Présidentielle du 11 octobre : Vers un report du scrutin ?

Les guinéens sont convoqués le 11 octobre prochain pour élire un nouveau président de la République pour un mandat de 5 ans. A 32 jours du scrutin, les préparations pour la tenue d’un scrutin crédible, transparent et apaisé sont loin de répondre aux attentes.

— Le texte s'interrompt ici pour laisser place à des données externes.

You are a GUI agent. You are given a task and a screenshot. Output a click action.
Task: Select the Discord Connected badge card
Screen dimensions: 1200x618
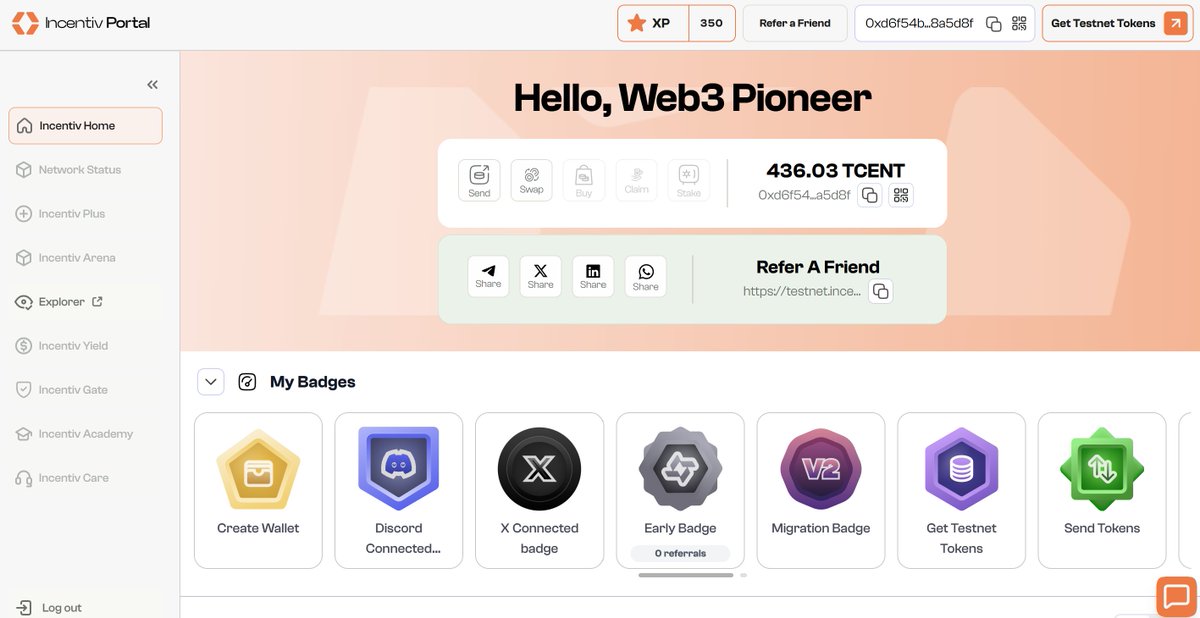click(399, 490)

Les cartes d’électeur ne peuvent pas encore être imprimées, vu que les experts désignés pour assainir le listing électoral ont besoin de temps pour apporter les correctifs et aboutir à un fichier consolidé. De même, la recomposition des 128 délégations spéciales et l’acheminement du matériel électoral ne pourrait se faire dans les délais impartis. La recomposition partielle de la CENI, n’est pas encore effective. Étant donné que la mouvance présidentielle rejette l’ancienne ministre, Mme Ramatoulaye Bah, désignée représentante de l’UFDG au sein de l’institution électorale. Pratiquement, la Commission Electorale Nationale Indépendante (CENI) n’est pas prête à respecter ce délai, même si pour l’instant, l’institution chargée d’organiser les élections en Guinée ne l’a pas avoué.

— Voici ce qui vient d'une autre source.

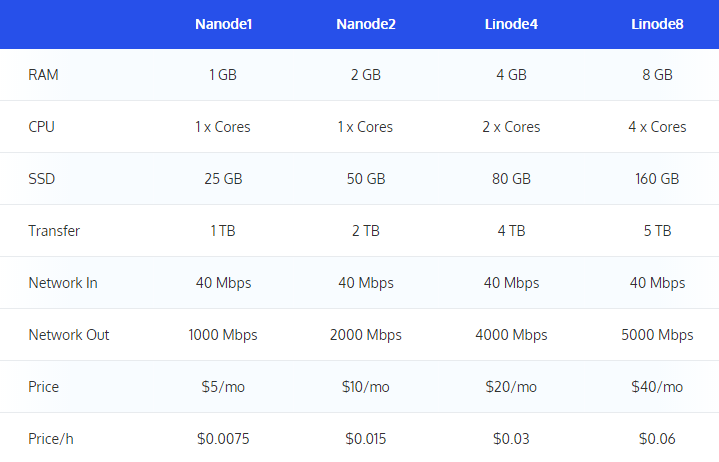The width and height of the screenshot is (719, 462).
Task: Select the 4 x Cores CPU value
Action: click(657, 127)

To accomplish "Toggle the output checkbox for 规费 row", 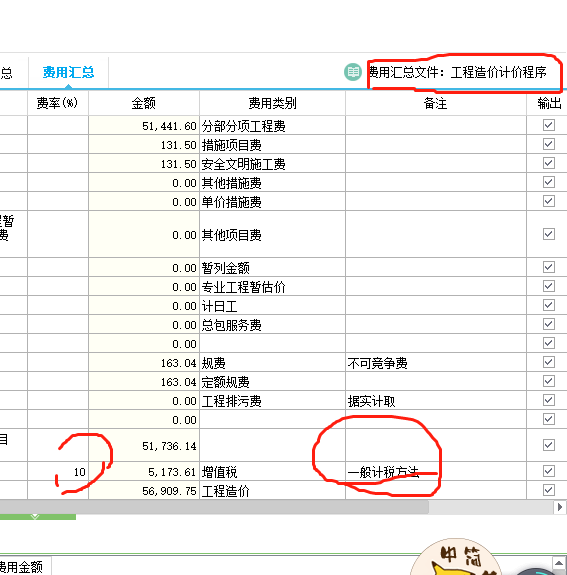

En tout cas, certains acteurs politiques n’excluent pas un report de la présidentielle.

« Nous avons toujours dit que ce n’est pas la date du scrutin qui nous importe, c’est plutôt sa crédibilité. Si au jour d’aujourd’hui on n’est pas en mesure de mettre en application les différents points inscrits dans l’accord politique signé avec le camp présidentiel, il va s’en dire que le mieux serait qu’on reporte le scrutin » a expliqué Aboubacar Sylla, porte-parole de l’opposition se confiant à notre confrère d’Africaguinee.com.

Devant les risques liés à la tenue d’un scrutin biaisé, le porte-parole de l’opposition guinéenne exprime ses vives préoccupations :

« Il ne faudrait pas que le 11 octobre soit une date politique. C’est la commission technique qui, à l’issue de son travail, doit baliser le chemin pour que la CENI adapte son chronogramme à la réalité du terrain. Si on va aux élections le 11 octobre, on aura un scrutin bâclé dont les résultats sont susceptibles de contestations et dont les conséquences pourraient amener des troubles dans le pays », a-t-il avertit.

Selon des sources diplomatique, la communauté internationale, qui accompagne la Guinée pour la tenue d’un scrutin libre, transparent, apaisé et dont les résultats seront acceptés par tous, n’exclut pas de son côté, un report de la présidentielle.

En attendant le démarrage de la campagne électorale, qui doit en principe débuter le jeudi 10 septembre, la CENI convie les acteurs politiques à une rencontre vendredi dans la salle des Actes du Palais du peuple, pour parler du niveau d’avancement du processus électoral.